■ Given entries
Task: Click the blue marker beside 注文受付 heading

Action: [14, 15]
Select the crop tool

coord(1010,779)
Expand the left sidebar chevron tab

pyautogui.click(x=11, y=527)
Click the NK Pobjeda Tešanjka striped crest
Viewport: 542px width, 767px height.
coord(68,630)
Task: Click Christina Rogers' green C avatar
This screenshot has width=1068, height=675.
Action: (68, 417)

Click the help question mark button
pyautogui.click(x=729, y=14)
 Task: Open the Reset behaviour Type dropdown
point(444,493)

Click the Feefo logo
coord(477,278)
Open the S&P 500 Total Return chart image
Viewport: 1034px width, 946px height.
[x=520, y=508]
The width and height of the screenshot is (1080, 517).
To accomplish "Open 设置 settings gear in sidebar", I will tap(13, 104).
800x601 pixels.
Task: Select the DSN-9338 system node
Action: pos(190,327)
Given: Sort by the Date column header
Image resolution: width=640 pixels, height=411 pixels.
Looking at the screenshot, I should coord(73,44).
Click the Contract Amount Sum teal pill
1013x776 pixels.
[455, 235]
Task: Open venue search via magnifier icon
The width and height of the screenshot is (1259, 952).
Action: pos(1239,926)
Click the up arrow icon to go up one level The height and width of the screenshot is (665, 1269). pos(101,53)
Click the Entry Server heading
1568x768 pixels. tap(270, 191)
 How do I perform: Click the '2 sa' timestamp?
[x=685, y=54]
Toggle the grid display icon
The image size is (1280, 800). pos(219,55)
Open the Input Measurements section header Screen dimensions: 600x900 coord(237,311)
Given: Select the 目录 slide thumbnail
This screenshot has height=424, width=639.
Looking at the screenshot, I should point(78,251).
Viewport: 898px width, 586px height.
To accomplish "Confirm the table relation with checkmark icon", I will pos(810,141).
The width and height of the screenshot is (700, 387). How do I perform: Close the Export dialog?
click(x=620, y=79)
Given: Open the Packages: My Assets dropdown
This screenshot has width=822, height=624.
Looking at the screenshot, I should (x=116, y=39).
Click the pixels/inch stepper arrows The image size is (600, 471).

■ Exercise instructions
From the line containing "Click the Entry Server heading" down to the last line of the listing above, give every line again exactly, and add nothing.

■ Solution to the problem
Click the Entry Server heading
1568x768 pixels. tap(270, 191)
 How do I perform: Click the '2 sa' timestamp?
[x=685, y=54]
Toggle the grid display icon
The image size is (1280, 800). pos(219,55)
Open the Input Measurements section header Screen dimensions: 600x900 coord(237,311)
Given: Select the 目录 slide thumbnail
This screenshot has height=424, width=639.
Looking at the screenshot, I should point(78,251).
Viewport: 898px width, 586px height.
To accomplish "Confirm the table relation with checkmark icon", I will pos(810,141).
The width and height of the screenshot is (700, 387). How do I perform: Close the Export dialog?
click(x=620, y=79)
Given: Open the Packages: My Assets dropdown
This screenshot has width=822, height=624.
Looking at the screenshot, I should (x=116, y=39).
Click the pixels/inch stepper arrows The image size is (600, 471).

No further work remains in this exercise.